Berakhirlah kisah “cicak vs buaya”
jilid 2 sampai di situ. Djoko Susilo, akhirnya diproses hukum KPK. Dia kemudian
terbukti bersalah, sampai di tingkat Kasasi Mahkamah Agung, dengan dihukum
penjara selama 18 tahun.
5.
Penyelesaian
/ Saran
Walaupun
ada program pembasmian koruptor dapat dilakukan di Indonesia secara baik, menurut
saya koruptor itu tidak akan bisa habis sama sekali di Indonesia, akan tetapi
setidaknya program basmi koruptor ini akan menekan kehendak berkorupsi di
Indonesia pada tingkat yang paling minimal. Dengan keadaan yg memperihatinkan
tersebut, saya sebagai anak bangsa yg tentunya sangat menginginkan Negeri ini
bersih dari tikus-tikus berdasi mempunyai beberapa saran untuk seseorang atau
beberapa orang yg merasa wakil rakyat yang belum melupakan asas dari rakyat
oleh rakyat untuk rakyat. Saran saya adalah sebagai berikut:
-
Membangun
KPK diseluruh Propinsi
dalam tahap pertama SDM-nya diseleksi dari
orang-orang terbaik dan idealis disuatu Propinsi yang berlatar belakang pendidikan
sarjana hukum dan pastinya mempunyai jiwa nasionalis yang tinggi. Bidang
pekerjaan KPK Propinsi adalah menggarap seluruh kasus-kasus korupsi sampai di
setiap Kabupaten.

◇ ◇ ◇ ◇ ◇ ◇ ◇

Kutip kembali seluruh kutipan tentang pemberantasan korupsi di atas tanpa mengubah apa pun. Materi yang menyusul tidak berhubungan dengan kutipan tentang pemberantasan korupsi di atas.

DATA SUMBER:
◇ ◇ ◇ ◇ ◇ ◇ ◇

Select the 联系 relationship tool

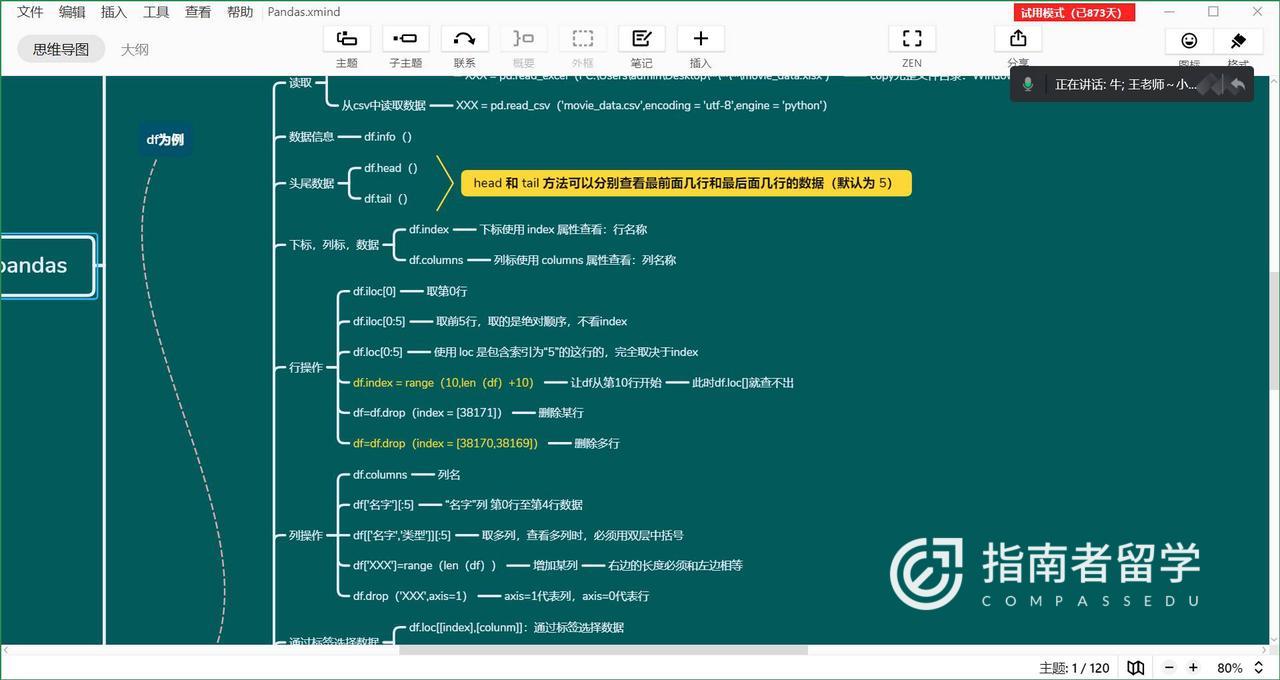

◇ ◇ ◇ ◇ ◇ ◇ ◇

HASIL LATIHAN:
Berakhirlah kisah “cicak vs buaya”
jilid 2 sampai di situ. Djoko Susilo, akhirnya diproses hukum KPK. Dia kemudian
terbukti bersalah, sampai di tingkat Kasasi Mahkamah Agung, dengan dihukum
penjara selama 18 tahun.
5.
Penyelesaian
/ Saran
Walaupun
ada program pembasmian koruptor dapat dilakukan di Indonesia secara baik, menurut
saya koruptor itu tidak akan bisa habis sama sekali di Indonesia, akan tetapi
setidaknya program basmi koruptor ini akan menekan kehendak berkorupsi di
Indonesia pada tingkat yang paling minimal. Dengan keadaan yg memperihatinkan
tersebut, saya sebagai anak bangsa yg tentunya sangat menginginkan Negeri ini
bersih dari tikus-tikus berdasi mempunyai beberapa saran untuk seseorang atau
beberapa orang yg merasa wakil rakyat yang belum melupakan asas dari rakyat
oleh rakyat untuk rakyat. Saran saya adalah sebagai berikut:
-
Membangun
KPK diseluruh Propinsi
dalam tahap pertama SDM-nya diseleksi dari
orang-orang terbaik dan idealis disuatu Propinsi yang berlatar belakang pendidikan
sarjana hukum dan pastinya mempunyai jiwa nasionalis yang tinggi. Bidang
pekerjaan KPK Propinsi adalah menggarap seluruh kasus-kasus korupsi sampai di
setiap Kabupaten.